Hey all :)
So it's been a cathartic few days and I've been thinking about the root of my problems. I think I know what it is. I think I hung out with the wrong people as a kid. One guy in particular. This guy pretty much ran my life and I was almost subservient to him. If everyone was going out to a party and he didn't want to go, I would stay with him and bitch about the people who went out. The thing I didn't realise at the time was that he wasn't raising me above the other people, he was utterly destroying my youth and my social life. He wasn't a friend, he was a leech. The thing is everyone else was too smart to fall for his crap, but I did, and it took everything from me. I think back and realise that nearly everything he said and did wasn't the kind of thing a friend would do and say. From "disowning" me as a friend for smoking to calling me out for hanging out with girls who were people he had "called dibs on". He still has the audacity to claim that he's sad because I don't hang out with him any more. Bull&$%+. He isn't sad, he's just sorry I learned some self respect. I don't owe him jack &$%+. He's the one who lies to people on a daily basis and tells them he has a masters degree when he doesn't even have a single GCSE. Why? Because I have a degree, and he can't bear the thought that I'm more educated than him. He's a pathetic, lying cunt and he's done more damage to me than I can express. His ex girlfriend who he liked to rub in my face agrees whole heartedly. He's a moron, he has no clue about anything other than how to control and guilt people and I don't owe him any more than I could spit.
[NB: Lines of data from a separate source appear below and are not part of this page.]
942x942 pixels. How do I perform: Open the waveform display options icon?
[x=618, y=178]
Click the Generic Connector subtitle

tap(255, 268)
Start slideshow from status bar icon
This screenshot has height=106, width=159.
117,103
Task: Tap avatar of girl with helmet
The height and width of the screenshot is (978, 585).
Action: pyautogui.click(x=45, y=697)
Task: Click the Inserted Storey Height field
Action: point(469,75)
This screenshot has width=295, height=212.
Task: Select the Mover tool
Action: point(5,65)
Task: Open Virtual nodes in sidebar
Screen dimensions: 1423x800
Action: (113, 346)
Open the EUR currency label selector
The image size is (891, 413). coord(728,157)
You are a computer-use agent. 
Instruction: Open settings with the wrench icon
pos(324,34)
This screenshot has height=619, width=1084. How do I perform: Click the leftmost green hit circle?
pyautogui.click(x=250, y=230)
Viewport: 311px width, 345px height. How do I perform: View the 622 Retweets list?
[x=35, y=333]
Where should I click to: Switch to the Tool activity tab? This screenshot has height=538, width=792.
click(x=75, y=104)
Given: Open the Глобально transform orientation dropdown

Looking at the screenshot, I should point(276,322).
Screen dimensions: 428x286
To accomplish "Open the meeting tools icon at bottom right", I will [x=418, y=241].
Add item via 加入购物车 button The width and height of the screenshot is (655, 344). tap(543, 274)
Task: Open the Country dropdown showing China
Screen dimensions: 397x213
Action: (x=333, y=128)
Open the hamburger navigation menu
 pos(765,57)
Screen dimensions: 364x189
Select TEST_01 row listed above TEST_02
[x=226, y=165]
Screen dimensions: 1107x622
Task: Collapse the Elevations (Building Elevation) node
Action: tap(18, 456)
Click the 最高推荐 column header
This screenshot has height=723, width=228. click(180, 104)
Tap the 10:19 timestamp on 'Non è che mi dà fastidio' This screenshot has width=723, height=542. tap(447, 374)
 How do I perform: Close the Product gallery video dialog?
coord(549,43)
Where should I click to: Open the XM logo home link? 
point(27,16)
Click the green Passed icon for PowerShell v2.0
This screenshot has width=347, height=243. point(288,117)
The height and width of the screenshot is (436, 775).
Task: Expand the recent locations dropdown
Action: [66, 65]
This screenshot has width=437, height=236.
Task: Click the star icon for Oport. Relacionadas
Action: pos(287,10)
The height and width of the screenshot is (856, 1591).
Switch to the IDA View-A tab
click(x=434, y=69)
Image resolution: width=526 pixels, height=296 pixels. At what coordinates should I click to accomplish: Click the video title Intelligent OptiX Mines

There's a reason why I never wanted to introduce him to any of the exes I had as a kid and young adult. It's because he's such an insidious cunt that he would make fun of me in front of them and belittle me and try to make me look ignorant when he doesn't have a single qualification, why? Because he's a borderline special needs child who couldn't grow a clue with a bag of fertilizer, yet he lies like a fallen angel with dreams of world domination.
I used to feel sorry for him, but thinking back on how he treated me and how he obliterated my childhood, I don't feel an ounce of sorrow. He was a cancerous leech and he sucked every hint of confidence I had out of me. He made every effort to drive my exes away from me, presumably so they would fall from him, and he felt no remorse. All he wanted was for me to be less than him. The fact that I'm not kills him every day. The problem for him is that I wasn't born into money like him and he thought he never had to try with people to succeed, when he didn't succeed, he fed off me like a tumor and I let him for so long like an idiot. Sadly for him, I'm older now, and wiser, and I couldn't give a &$%+ how his life is, he ruined mine, and quite deliberately, because it made him happy. I'm not subservient to him any more, and I don't care one bit how he feels or what happens to him, he could die tomorrow and I wouldn't mourn him. He destroyed my life and my confidence for his own pleasure. I thought for most of my childhood that that was what a friend was. How wrong I was. Sadly for me I have to deal with the damage he caused emotionally.
What friend causes so much damage that a person has difficulty ever trusting another person ever again in their life? None. That person isn't a friend, they are a cancer, and they will feed from you until you die, because it makes their self indulgent fantasy come true. They are filth, no matter how well they lie, and the fact that they lie makes them feel better while for destroying your life. You don't need them, and I don't need him. Spit them the f*** out.